Scumbag, hypocrite and former Rep. Mark Foley (FL-R) has entered an alcoholism treatment center three days after resigning from Congress amid allegations that he sent inappropriate e-mail and instant messages containing sexually suggestive material to teenage pages.

"Painfully, the events that led to my resignation have crystallized recognition of my longstanding significant alcohol and emotional difficulties," Foley wrote. "I strongly believe that I am an alcoholic and have accepted the need for immediate treatment for alcoholism and related behavioral problems."

In the letter, Foley said he deeply regrets and accepts "full responsibility for the harm that I have caused." He also said that "with the loving support of my family and friends," he made arrangements on Saturday to enter "a renowned in-patient facility to address my disease and related issues."

Foley, a six-term congressman, was co-chairman of the Missing and Exploited Children's Caucus and a prominent backer of legislation to crack down on online predators and criminalize child pornography on the Internet.

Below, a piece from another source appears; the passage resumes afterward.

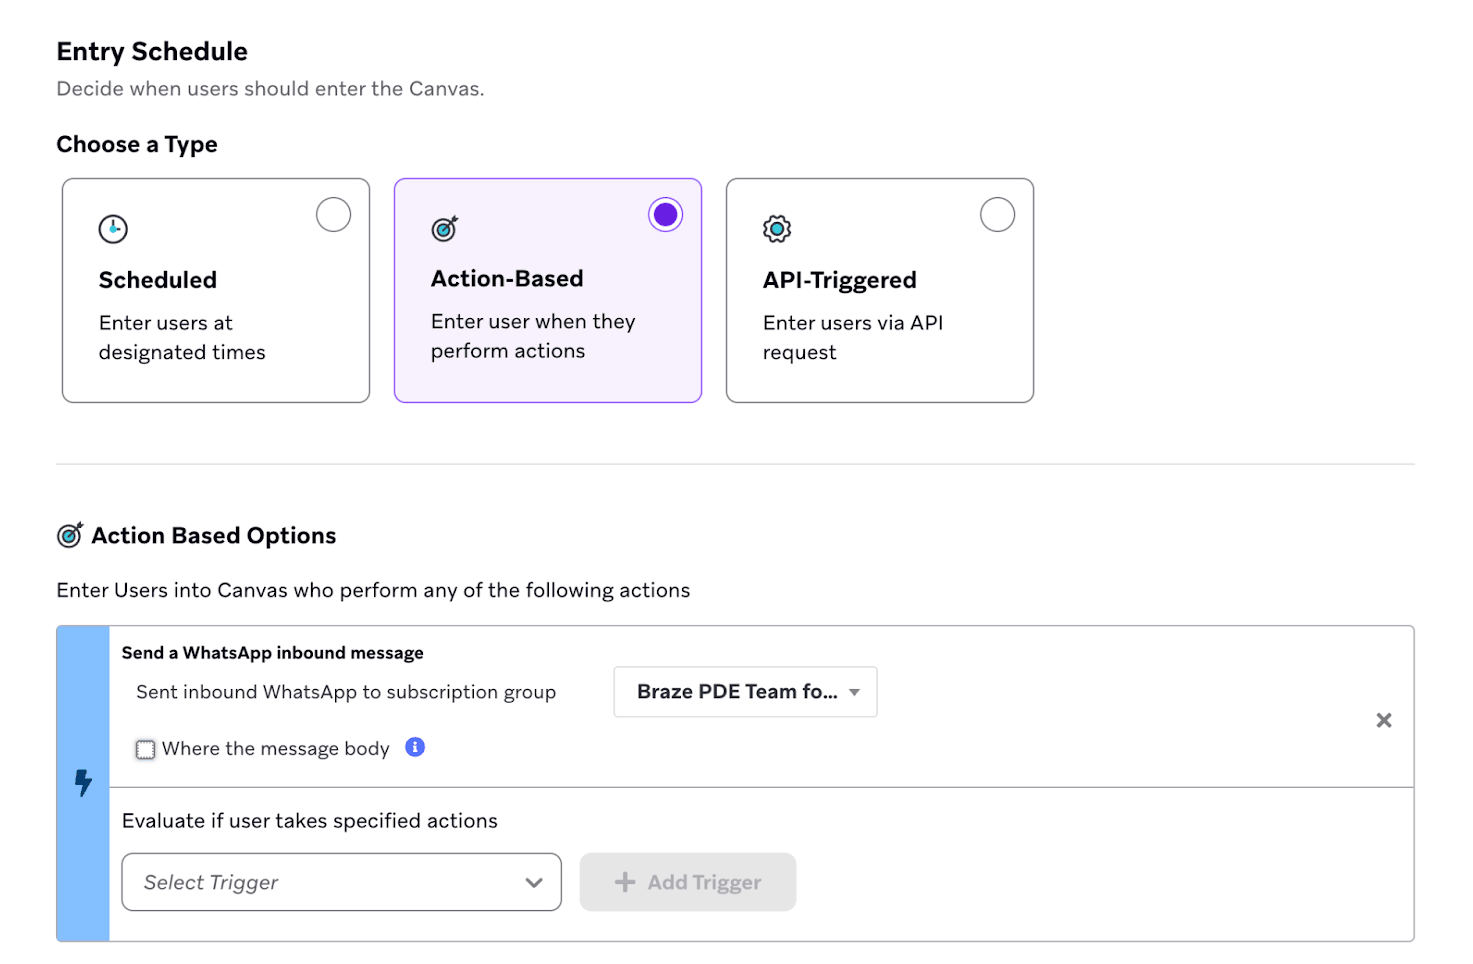1473x964 pixels.
Task: Click the Action-Based card title
Action: 507,279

What's been entirely lost in this news story is the amazing disovery that Alcoholics Anoymous is a cure for pedophilia. Fantastic news! No more extensive medical treatments and cognitive behavorial therapies - just 12 little steps and you're on your way to a new beginning, free from all urges to prey on underage minors!

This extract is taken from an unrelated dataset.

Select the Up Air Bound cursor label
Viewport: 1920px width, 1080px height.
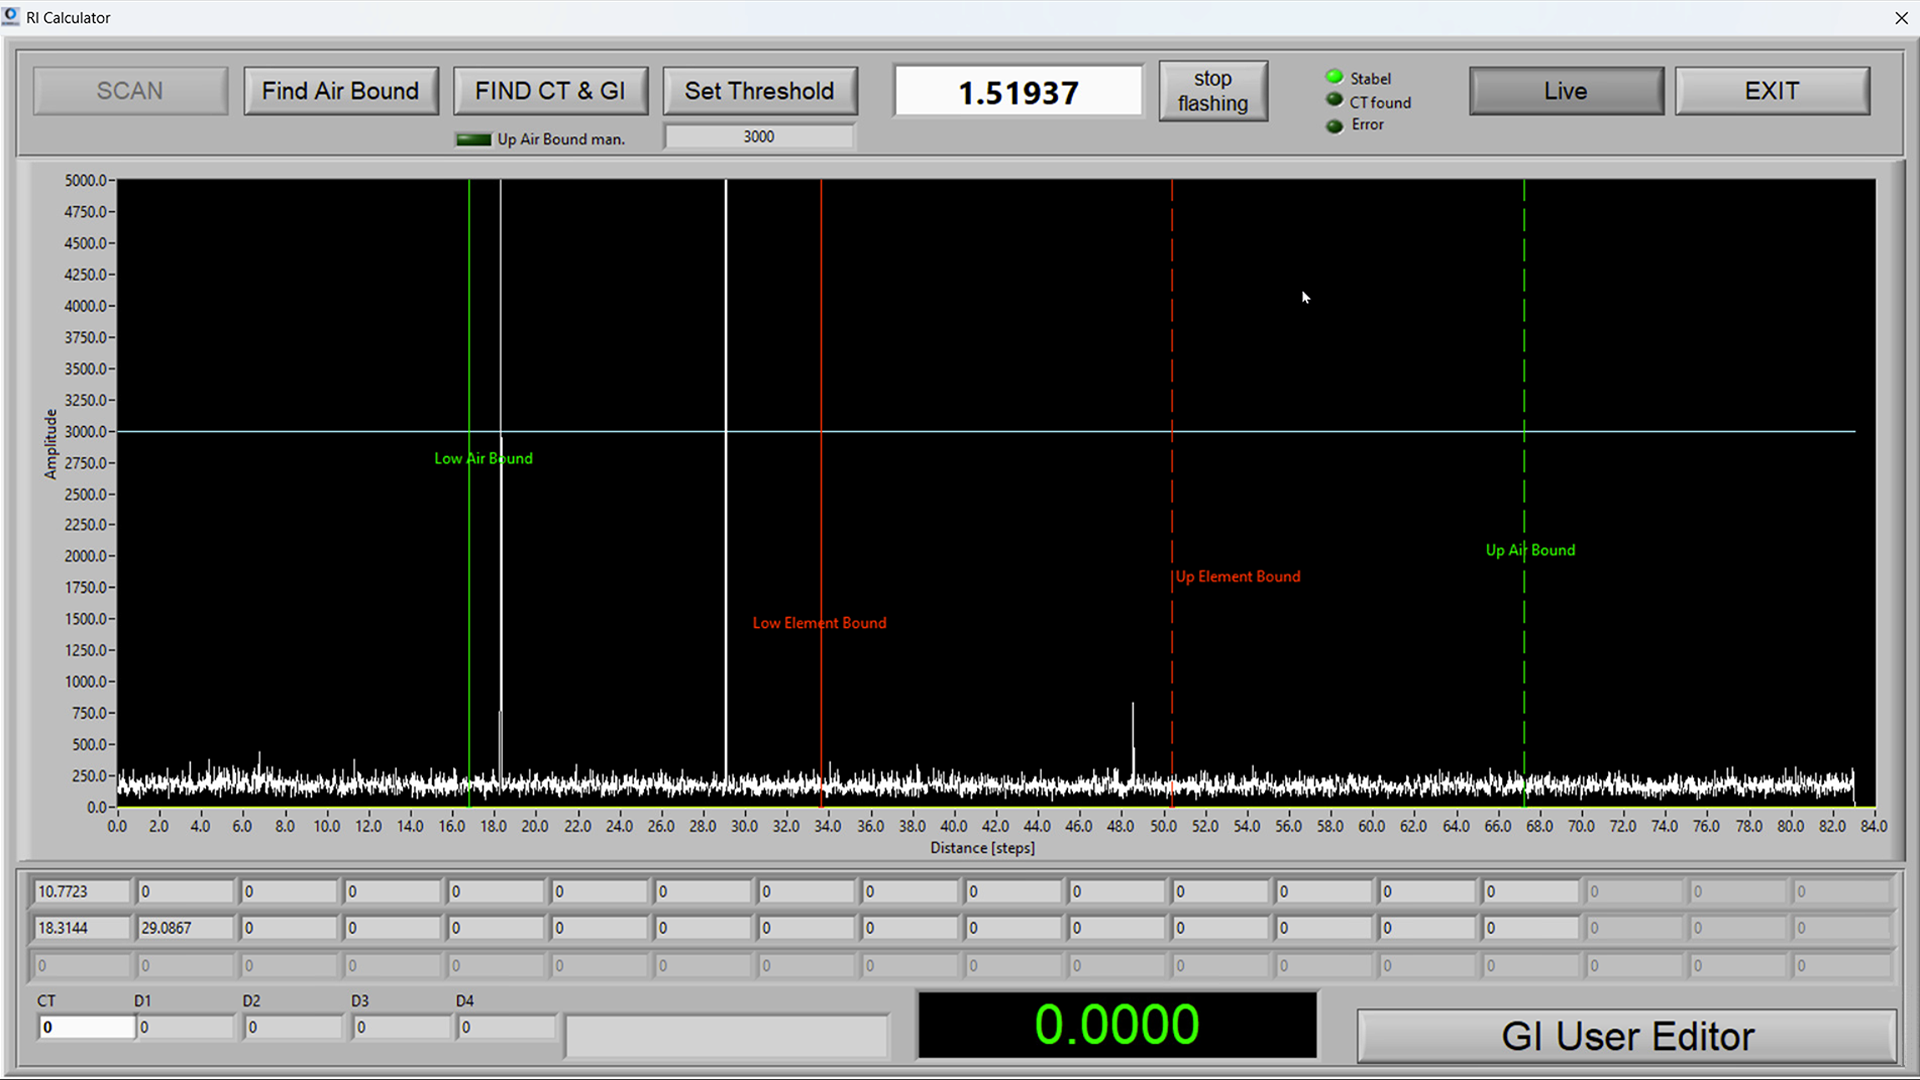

And speaking of which, it irritates the shit out of me how all the articles repeatedly refer to the victim(s) as a "teenage male page" or as "teenage pages." Are they or are they not underage minors? I'm confident that they are minors because why would you include the term "teenage" in the description? If they were 18 or 19 years old, you would simply refer to them as "pages" or "male pages."

Assuming so, why not call it what it is? I'm not certain why we would water down the allegations against this worthless piece of shit Foley, even though he did apparently discover the shortcut cure for pedophilia.

God, people really annoy the shit out of me sometimes. And by sometimes, I really mean "frequently."